-- What the task asks --
From the line containing "[Facebook] (158, 945)" through the last line of the records below, output every line exactly as it appears, but leave out the pictures.
*** Opening of Source material ***
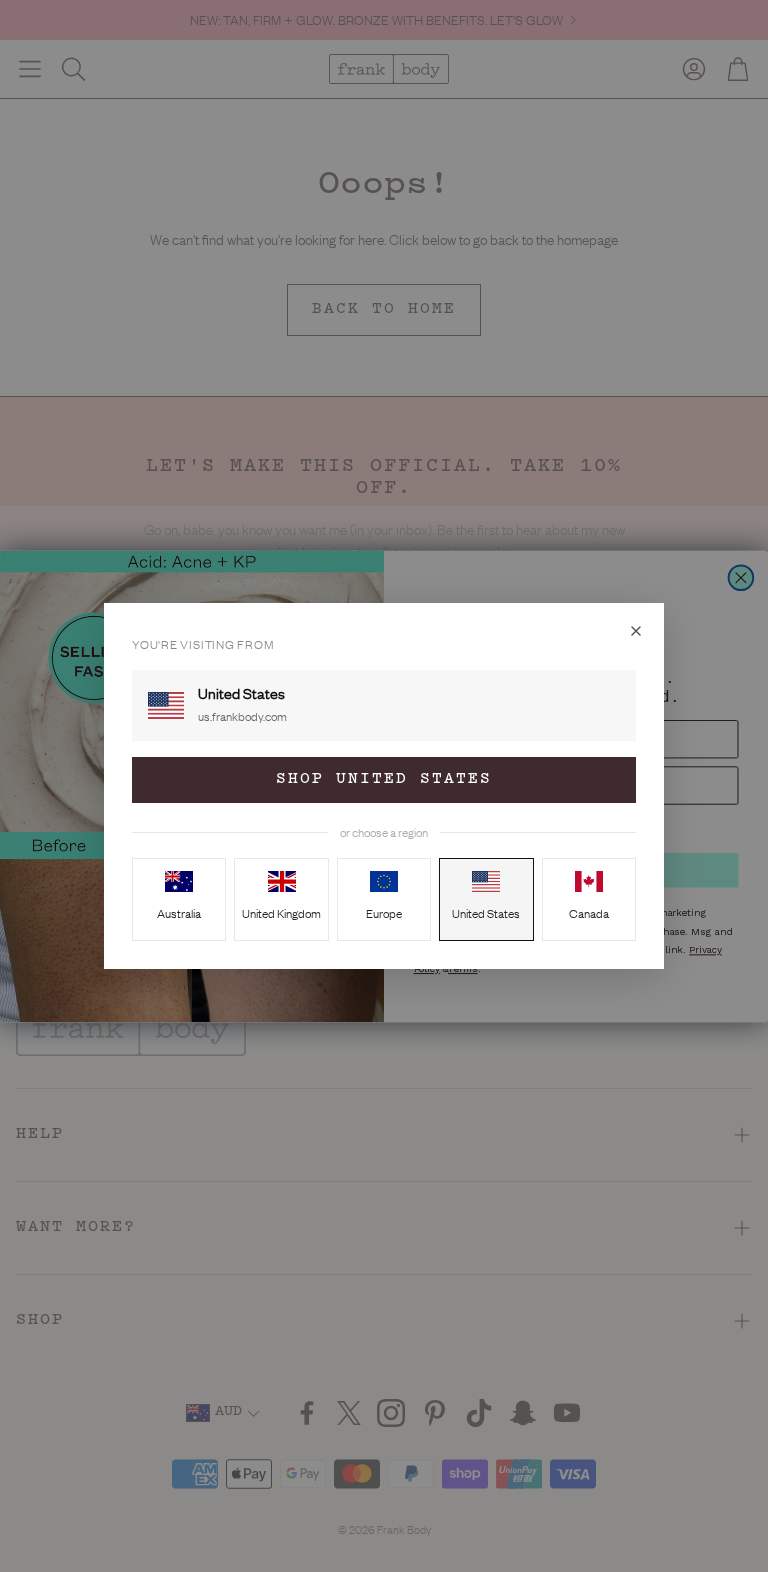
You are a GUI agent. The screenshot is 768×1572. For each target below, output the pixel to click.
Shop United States (384, 779)
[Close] (636, 631)
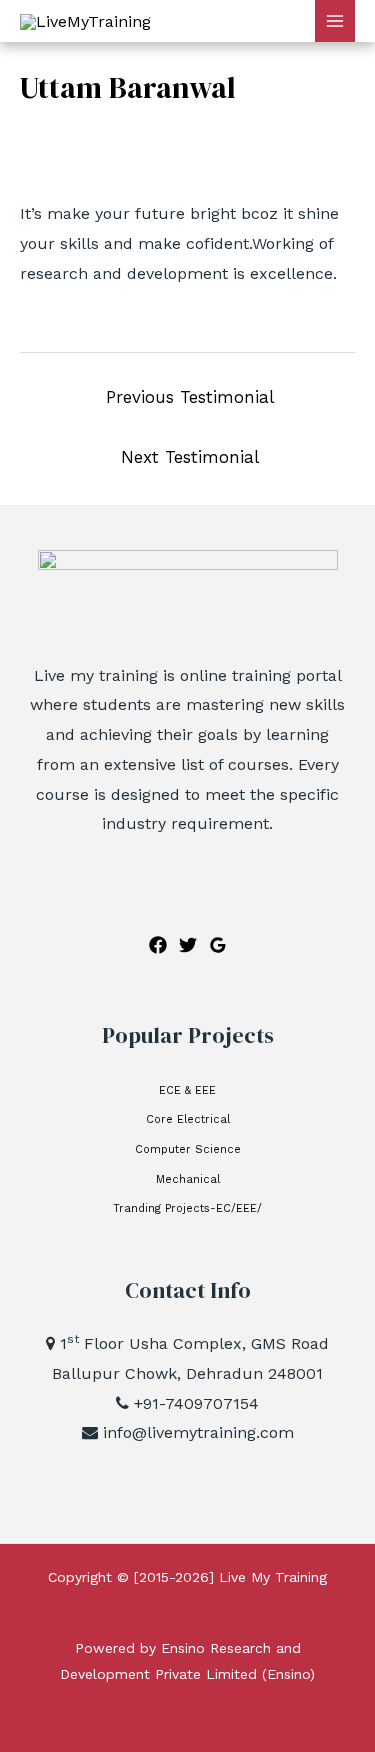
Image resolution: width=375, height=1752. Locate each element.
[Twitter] (188, 945)
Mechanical (188, 1179)
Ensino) (291, 1674)
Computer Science (188, 1149)
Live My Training (273, 1577)
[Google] (218, 945)
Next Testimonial (190, 457)
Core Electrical (188, 1119)
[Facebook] (158, 945)
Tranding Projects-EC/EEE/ (187, 1208)
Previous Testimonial (190, 397)
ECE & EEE (187, 1090)
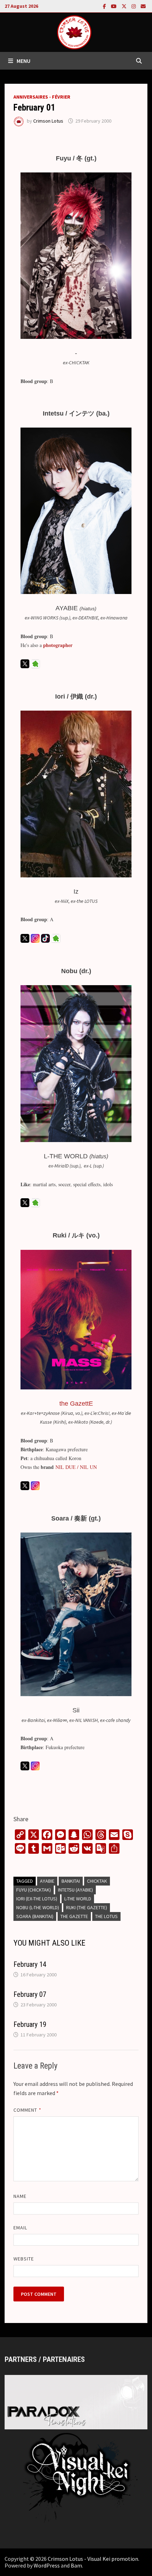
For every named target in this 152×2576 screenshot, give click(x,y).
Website (23, 2259)
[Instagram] (134, 6)
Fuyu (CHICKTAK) (33, 1890)
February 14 (29, 1964)
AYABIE (47, 1881)
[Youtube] (114, 6)
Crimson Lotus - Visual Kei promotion (93, 2558)
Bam (76, 2565)
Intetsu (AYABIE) (75, 1890)
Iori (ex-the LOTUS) (36, 1898)
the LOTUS (106, 1916)
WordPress (47, 2565)
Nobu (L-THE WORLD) (37, 1907)
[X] (125, 6)
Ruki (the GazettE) (86, 1907)
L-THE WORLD (77, 1898)
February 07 (29, 1994)
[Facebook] (105, 6)
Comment (27, 2110)
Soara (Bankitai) (34, 1916)
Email (20, 2227)
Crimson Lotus (48, 121)
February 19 (29, 2024)
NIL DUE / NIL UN (76, 1467)
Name (20, 2196)
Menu (23, 60)
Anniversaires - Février (41, 97)
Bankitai (71, 1881)
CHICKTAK (97, 1881)
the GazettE (74, 1916)
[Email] (143, 6)
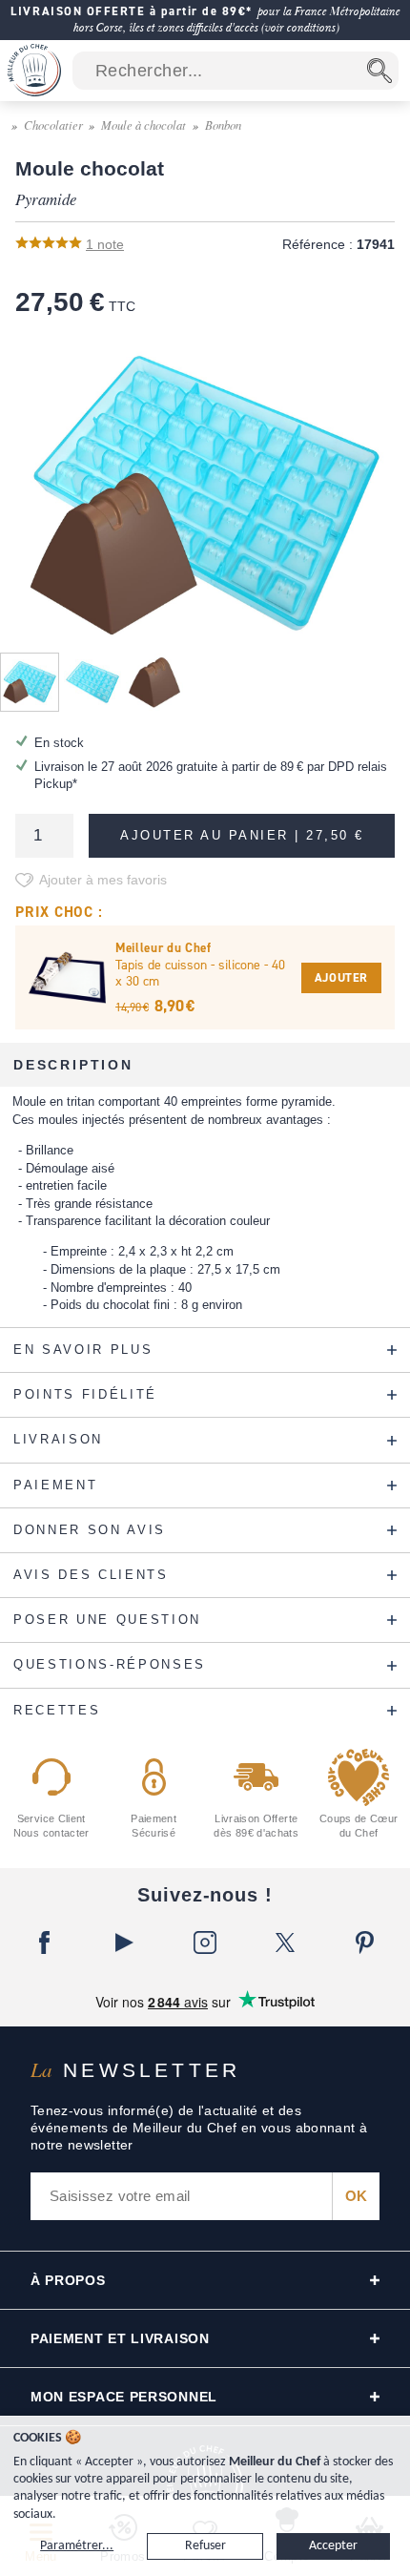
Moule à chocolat (143, 124)
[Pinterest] (365, 1942)
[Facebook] (45, 1942)
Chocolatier (53, 124)
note (105, 244)
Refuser (205, 2546)
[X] (285, 1942)
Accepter (333, 2546)
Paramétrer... (76, 2546)
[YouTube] (125, 1942)
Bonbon (223, 124)
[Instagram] (205, 1942)
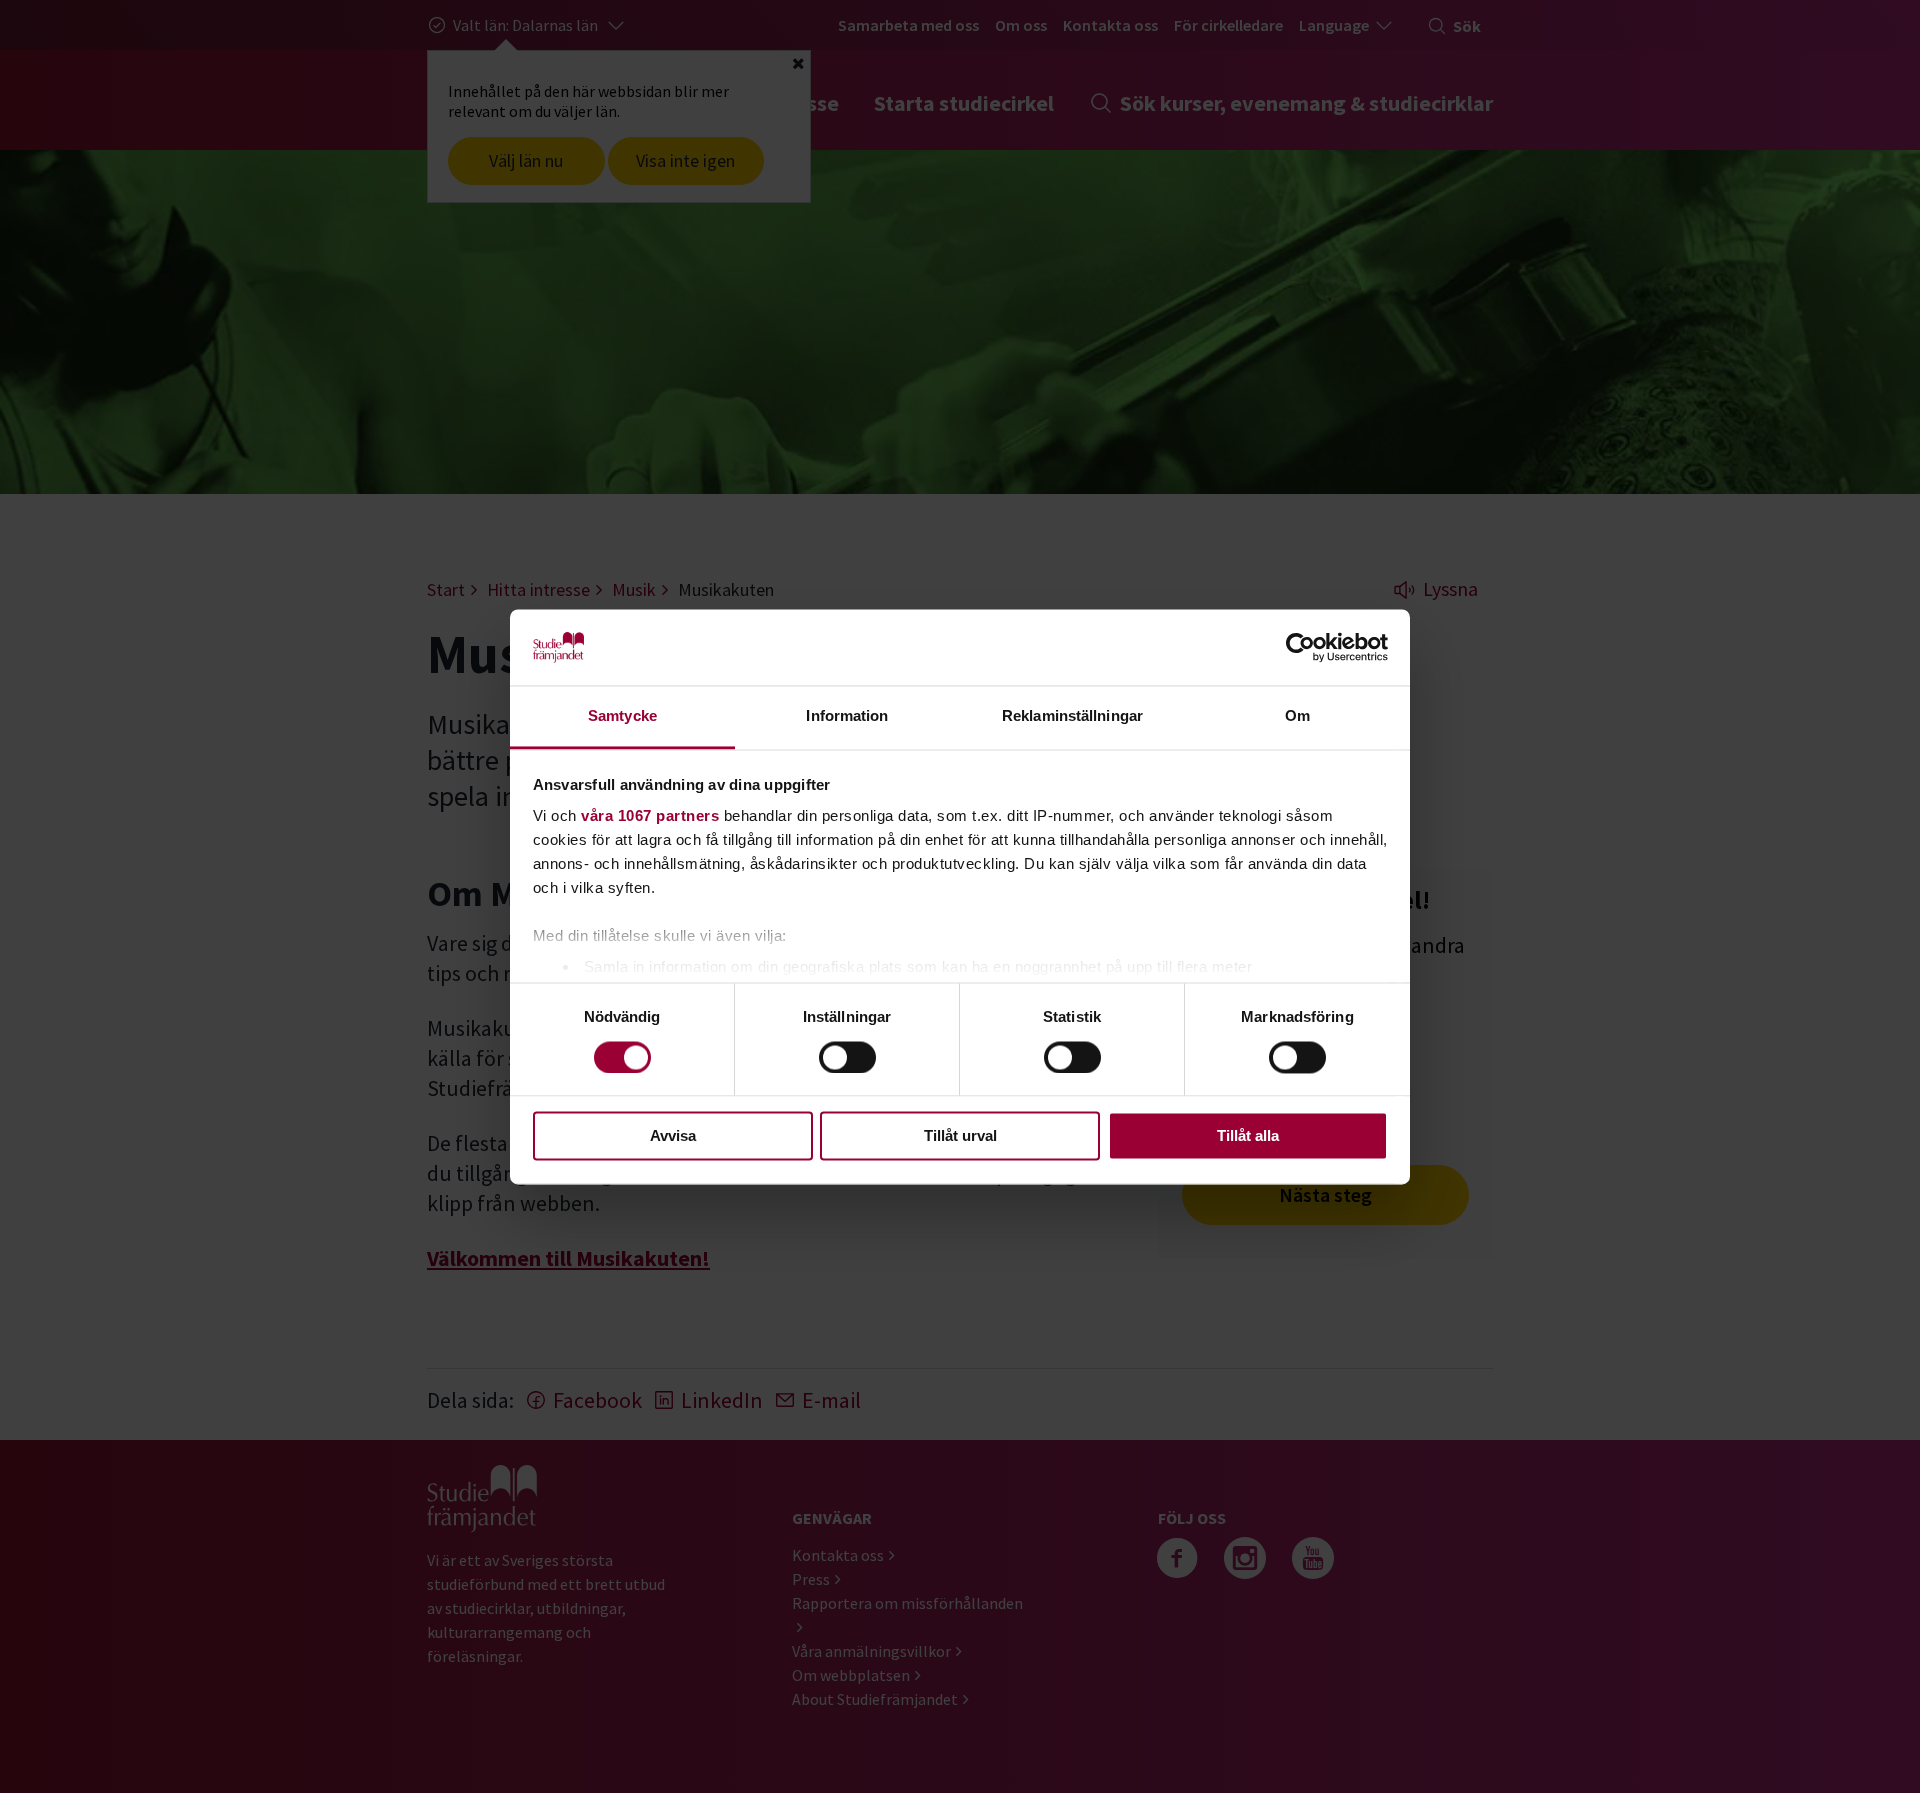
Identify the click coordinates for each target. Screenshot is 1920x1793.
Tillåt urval (960, 1136)
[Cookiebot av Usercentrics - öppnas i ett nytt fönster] (1300, 647)
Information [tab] (847, 716)
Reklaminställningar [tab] (1072, 716)
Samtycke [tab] (622, 716)
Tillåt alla (1248, 1136)
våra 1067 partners (650, 816)
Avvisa (673, 1136)
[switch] (847, 1057)
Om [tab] (1297, 716)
*** Close of Source material ***
-- Response to this task --
[Facebook] (158, 945)
Tranding Projects-EC/EEE/ (187, 1208)
Previous Testimonial (190, 397)
ECE & EEE (187, 1090)
For every named target in this 152×2576 screenshot, give click(x,y).
Website (23, 2259)
[Instagram] (134, 6)
Fuyu (CHICKTAK) (33, 1890)
February 14 (29, 1964)
AYABIE (47, 1881)
[Youtube] (114, 6)
Crimson Lotus - Visual Kei promotion (93, 2558)
Bam (76, 2565)
Intetsu (AYABIE) (75, 1890)
Iori (ex-the LOTUS) (36, 1898)
the LOTUS (106, 1916)
WordPress (47, 2565)
Nobu (L-THE WORLD) (37, 1907)
[X] (125, 6)
Ruki (the GazettE) (86, 1907)
L-THE WORLD (77, 1898)
February 07 (29, 1994)
[Facebook] (105, 6)
Comment (27, 2110)
Soara (Bankitai) (34, 1916)
Email (20, 2227)
Crimson Lotus (48, 121)
February 19 (29, 2024)
NIL DUE / NIL UN (76, 1467)
Name (20, 2196)
Menu (23, 60)
Anniversaires - Février (41, 97)
Bankitai (71, 1881)
CHICKTAK (97, 1881)
the GazettE (74, 1916)
[Email] (143, 6)
Moule à chocolat (143, 124)
[Pinterest] (365, 1942)
[Facebook] (45, 1942)
Chocolatier (53, 124)
note (105, 244)
Refuser (205, 2546)
[X] (285, 1942)
Accepter (333, 2546)
Paramétrer... (76, 2546)
[YouTube] (125, 1942)
Bonbon (223, 124)
[Instagram] (205, 1942)
Identify the click coordinates for each target. Screenshot is 1920x1793.
Tillåt urval (960, 1136)
[Cookiebot av Usercentrics - öppnas i ett nytt fönster] (1300, 647)
Information [tab] (847, 716)
Reklaminställningar [tab] (1072, 716)
Samtycke [tab] (622, 716)
Tillåt alla (1248, 1136)
våra 1067 partners (650, 816)
Avvisa (673, 1136)
[switch] (847, 1057)
Om [tab] (1297, 716)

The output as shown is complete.